◆ **Task directions**: When you reach the line below that has "The height and width of the screenshot is (270, 324).", start returning lines exactly, and stop after the line that has "legend in 02"; skip the pictures.

◆ **Provided data**:
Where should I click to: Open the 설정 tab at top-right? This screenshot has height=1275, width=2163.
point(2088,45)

---

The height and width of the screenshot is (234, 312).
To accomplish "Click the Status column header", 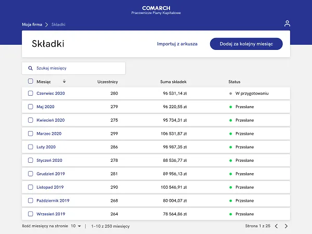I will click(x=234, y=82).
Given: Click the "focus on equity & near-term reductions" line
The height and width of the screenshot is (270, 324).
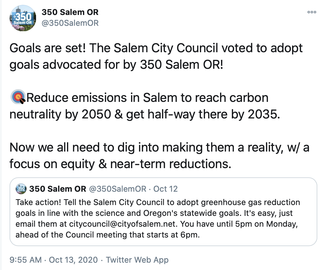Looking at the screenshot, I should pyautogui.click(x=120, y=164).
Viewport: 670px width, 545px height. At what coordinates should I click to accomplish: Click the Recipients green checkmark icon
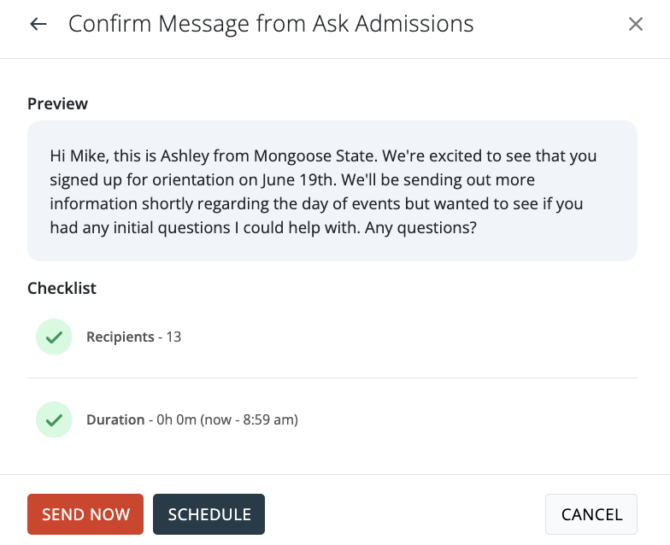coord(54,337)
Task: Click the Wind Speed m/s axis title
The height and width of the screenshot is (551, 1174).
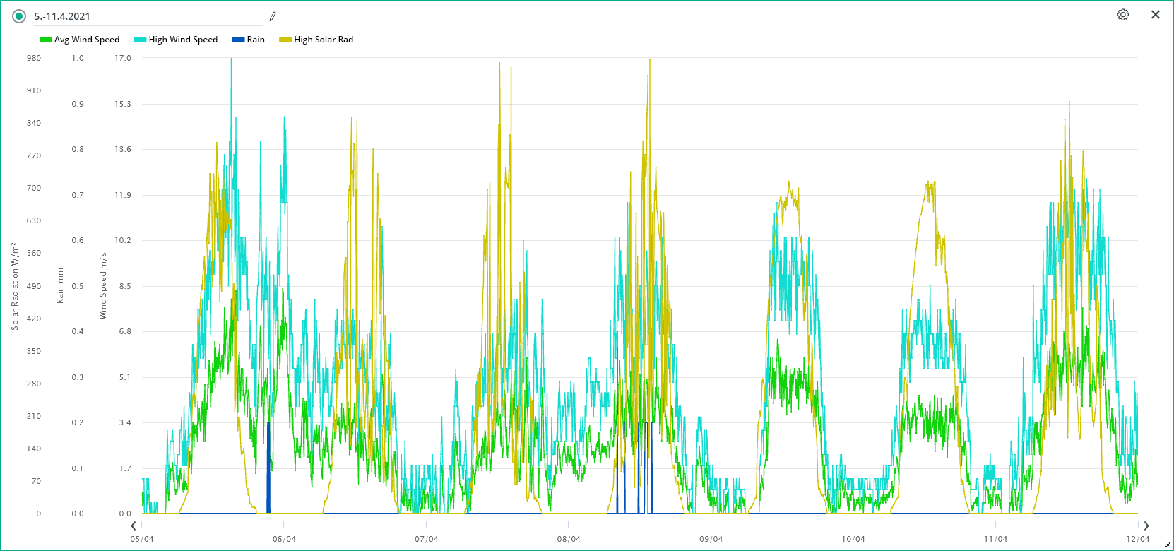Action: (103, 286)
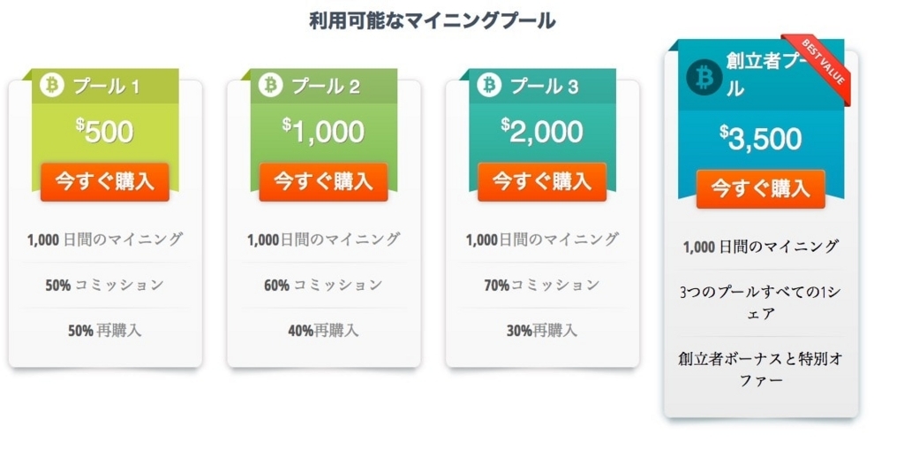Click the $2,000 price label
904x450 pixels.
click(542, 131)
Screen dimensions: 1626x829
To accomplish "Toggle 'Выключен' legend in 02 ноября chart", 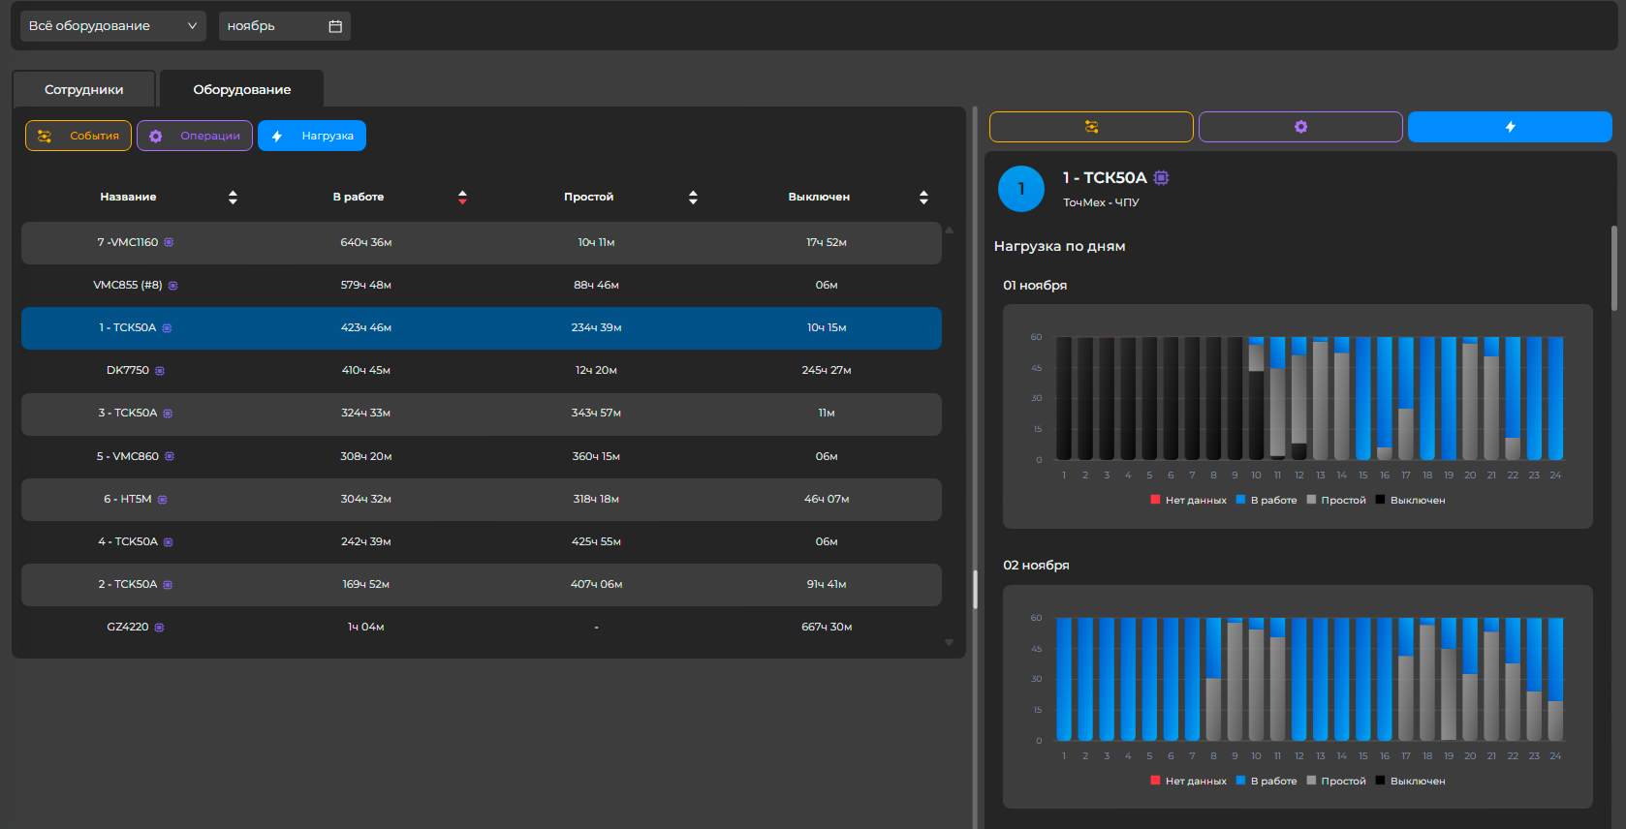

---

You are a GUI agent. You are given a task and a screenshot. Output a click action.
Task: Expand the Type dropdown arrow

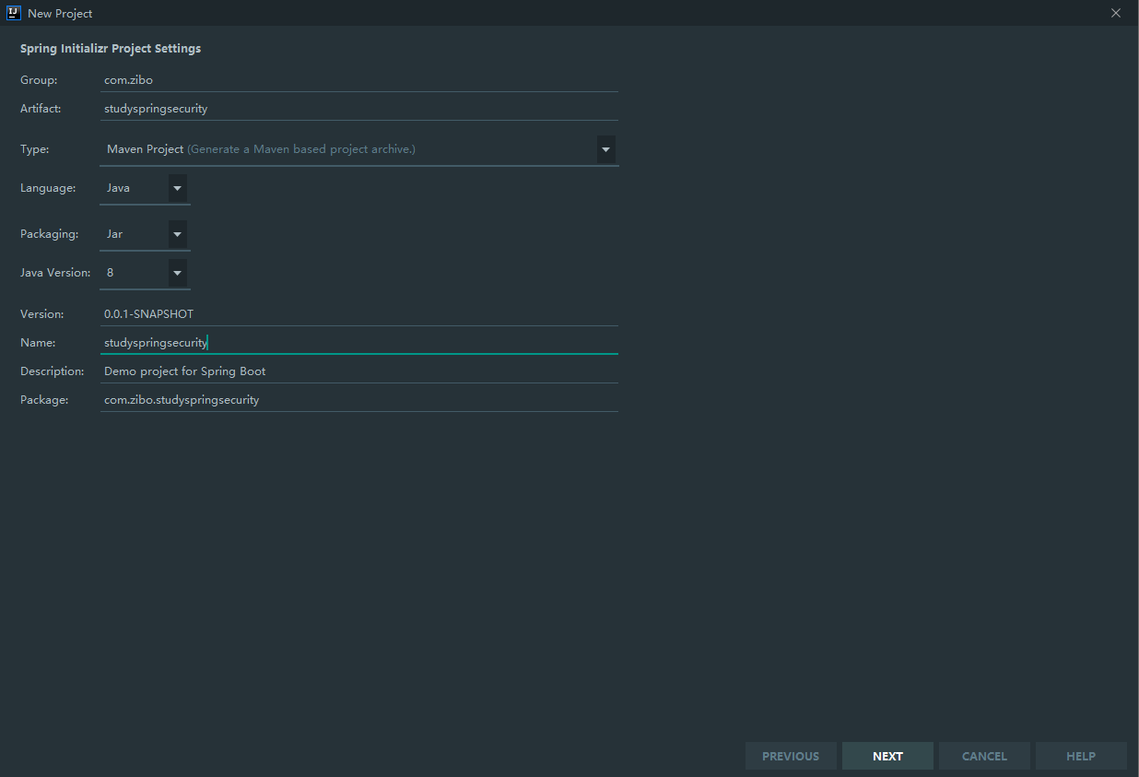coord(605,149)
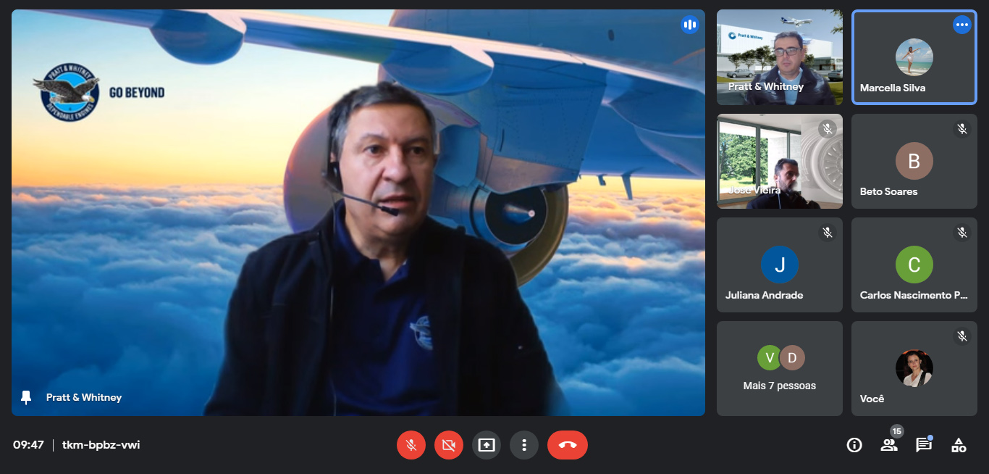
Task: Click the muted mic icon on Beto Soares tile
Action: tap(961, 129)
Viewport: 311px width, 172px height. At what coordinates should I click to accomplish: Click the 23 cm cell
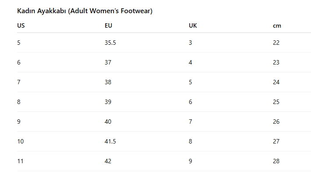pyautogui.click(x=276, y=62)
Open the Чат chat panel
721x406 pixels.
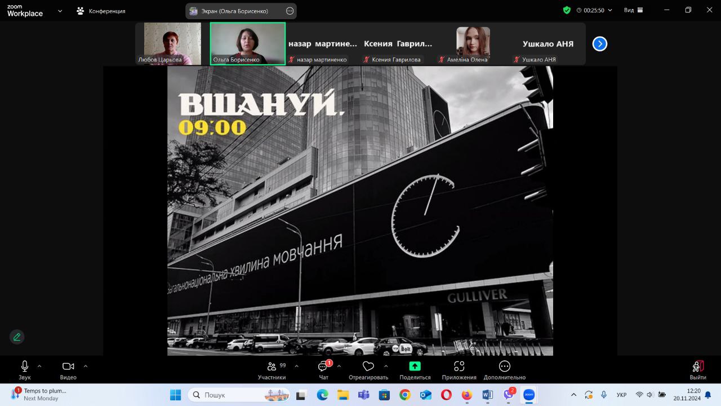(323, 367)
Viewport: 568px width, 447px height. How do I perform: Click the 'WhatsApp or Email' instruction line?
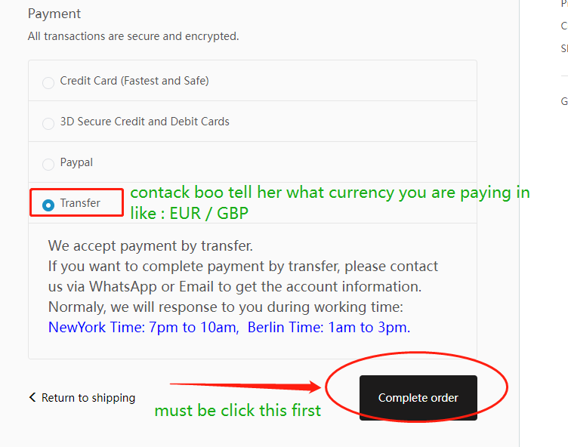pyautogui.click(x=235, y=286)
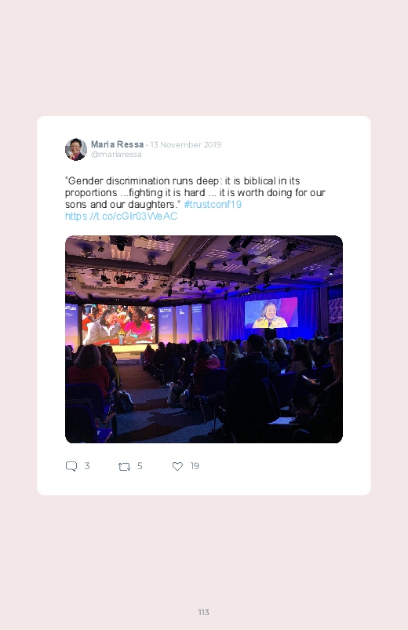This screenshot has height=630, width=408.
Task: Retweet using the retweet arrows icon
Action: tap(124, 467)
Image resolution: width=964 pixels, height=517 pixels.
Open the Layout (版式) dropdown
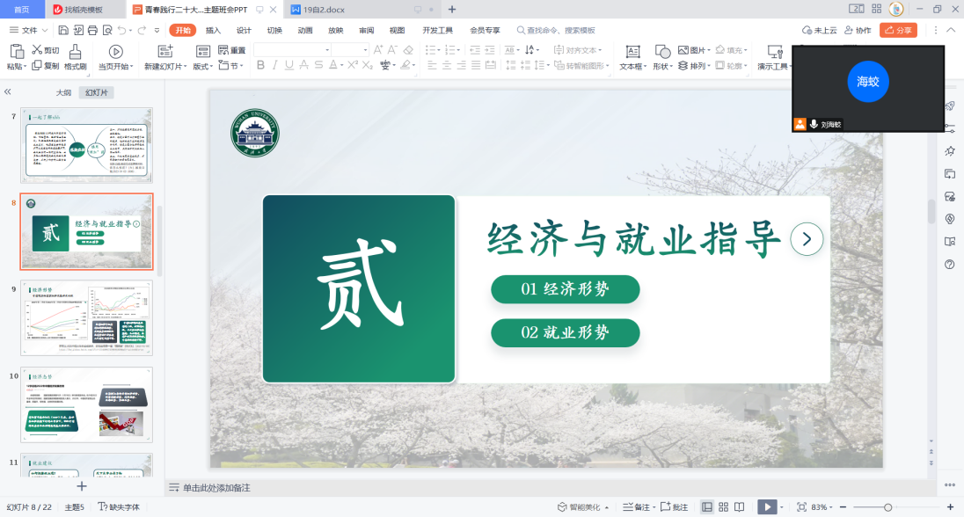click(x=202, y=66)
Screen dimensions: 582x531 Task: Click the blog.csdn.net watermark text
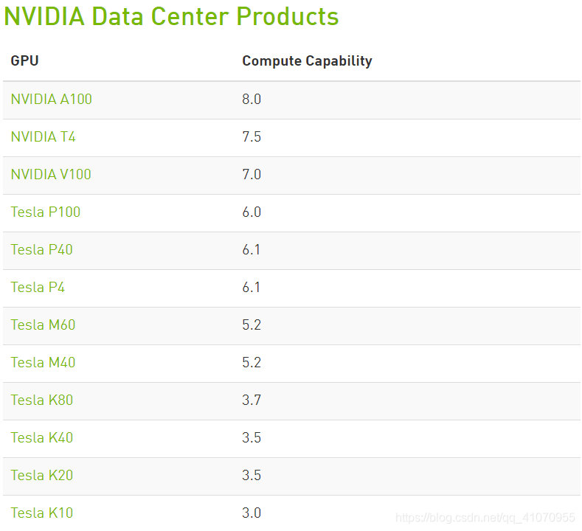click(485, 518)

◆ **Response to the task**:
The height and width of the screenshot is (270, 324).
Looking at the screenshot, I should pyautogui.click(x=120, y=164).
Viewport: 670px width, 545px height. At what coordinates should I click to accomplish: Click the Recipients green checkmark icon
coord(54,337)
Task: Click the Wind Speed m/s axis title
The height and width of the screenshot is (551, 1174).
Action: (103, 286)
Click the $2,000 price label
904x450 pixels.
click(542, 131)
Screen dimensions: 1626x829
To accomplish "Toggle 'Выключен' legend in 02 ноября chart", 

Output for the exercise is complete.